OBJECTIF 1
Traduisez en anglais cette phrase du billet sur le sacerdoce du Christ : « Mes arguments portaient d'abord sur la distance entre la fonction sacerdotale juive et le ministère de Jésus. »
OBJECTIF 2
Reprenez la rédaction du billet sur le sacerdoce du Christ à la suite de sa dernière phrase.

DOCUMENT

—————

16 mai 2021

Quel sacerdoce pour demain ? - danse 46.8

Dans des billets récents, je discutais, non sans une pointe d’ironie, le fait que Jésus puisse être appelé prêtre. Mes arguments portaient d'abord sur la distance entre la fonction sacerdotale juive et le ministère de Jésus. Il y a évidemment aussi une distance avec la définition et le recentrage de la fonction du prêtre précisée par Trente (1) ou remodelée par le droit canon après Vatican II. On peut toujours évoquer,  comme le fait Hébreux, le sacerdoce selon Melkisedeck, mais que nous apporte cette référence antique ?

La lecture de Zumstein (2) me semble confirmer que la véritable dimension sacerdotale du Christ à contempler se trouve dans cette diaconie particulière du lavement des pieds. Il insiste de manière intéressante sur la double facette du verbe aimer (agapèsas et égapen) pour faire vibrer l’aoriste grec dans une contemplation du « aimer en actes et en vérité » que nous contemplions dimanche dernier.

—————

EXTRAIT DES DONNÉES
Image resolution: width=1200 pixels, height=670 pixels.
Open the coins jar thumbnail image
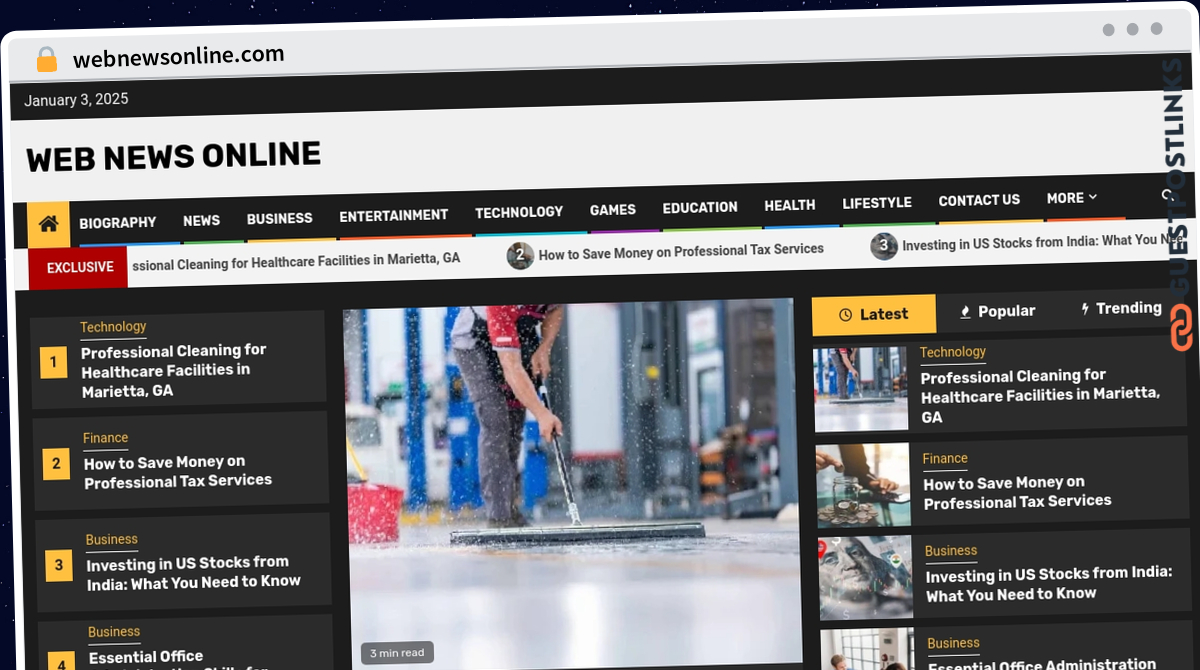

—————

RÉPONSE 1
My arguments focused first on the distance between the Jewish priestly function and the ministry of Jesus.

RÉPONSE 2
Pour lui le lavement des pieds est une rupture particulière dans la pédagogie johannique entre le chemin de vie des 12 premiers chapitres et « l’heure » de la Croix, rejoignant ce que je soulignais déjà chez Xavier Léon Dufour : il s’agit d’entrer maintenant, par un « mime » (sic XLD), que je qualifierais de sacramentel (même s’il n’est pas dans les sept) dans le sens même de l’aimer jusqu’au bout de la Croix.(3)


« Ayant aimé (agapesas) les siens il les aima (égapen) jusqu’au bout... » Jn 13, 1


Le Verbe agapè que Paul définit en 1Co 13 et que Jean articule en Jn 21 dans la triple question à Pierre prend par ce deuxième prologue johannique de Jn 13, 1 sa portée prophétique... 

C’est d’ailleurs dans cette tension entre Jean 13 et 21 qu’il faut probablement entrer. L’interpellation entre Jésus à genoux devant Pierre (sous entendu toute l’Église ?) et le triple « m’aimes-tu ? » de 21 constitue une forme méga-concentrique que l’on pourrait décrire ainsi :

A - ayant aimé/ aimant les siens il les aima jusqu’au bout (agapè)

     B - je suis (ego eimi)

          Lavement des pieds /Croix

     B’ je ne suis pas (ouk eimi)

A’ m’aimes tu ? (Agapè)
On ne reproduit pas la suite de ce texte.